Few reviewers, including Meann Ortiz of GMA Network, criticized the multiple perspective format of the novel. Ortiz felt the different perspectives were tiresome and noted that the plot was very similar to that of previous books, saying it was a "testament to Riordan's skills that the books never end up being too boring and predictable." He also noted "girlfriend" and "boyfriend" were "bandied around more times than necessary to establish who is with whom". However, he found it interesting to watch the characters grow up in another installment of the series and praised the cliffhanger ending. A reviewer from The Guardian was less troubled, calling this "the best in the series so far" and praising its "funny bits", but concurred with Ortiz on the perspective format, which they felt was lopsided in favor of Annabeth, Percy and Jason. In contrast, Benjamin Boche of KidsReads enjoyed having multiple narrators, writing, "Each one brings a breath of fresh air to whatever is happening and their unique perspectives keep things interesting." He adds, "There are many characters to juggle, but everyone has an important role and all their actions and storylines fit together seamlessly."
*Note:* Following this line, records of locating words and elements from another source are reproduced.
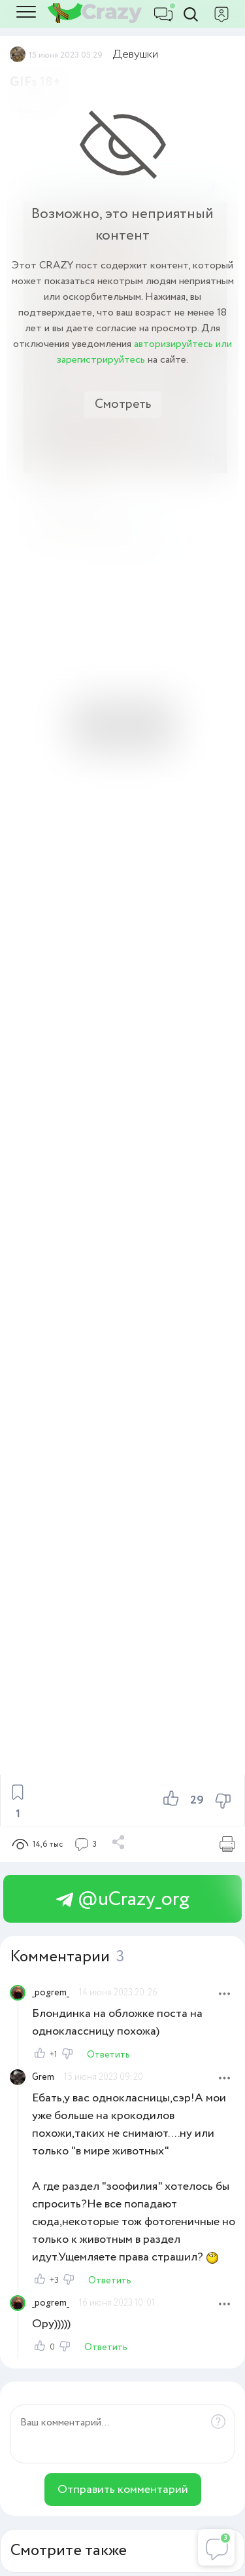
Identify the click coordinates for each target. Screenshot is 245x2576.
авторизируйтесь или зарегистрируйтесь (144, 351)
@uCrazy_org (122, 1899)
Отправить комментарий (122, 2489)
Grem (43, 2077)
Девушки (135, 54)
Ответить (108, 2054)
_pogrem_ (50, 1992)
Rebecca Fisher of Fantasy Literature rated it 3.5/5, writing, "Though it suffers a little from middle book syndrome, with nothing started and nothing finished, Riordan makes sure that Annabeth's quest remains the key focus of the book, letting it drive the course of the otherwise sprawling narrative." While observing the narrative "can get a bit cluttered at times", Fisher appreciated "his [Riordan's] droll sense of writing style" and "contemporary updates on Greek and Roman mythology." Booklist similarly appreciated the mix of various elements, opining, "Throughout the novel, the juxtaposition of humor and terror makes both aspects of the writing more vivid."

==Sequel==

The following book of the series, The House of Hades, was released on October 8, 2013.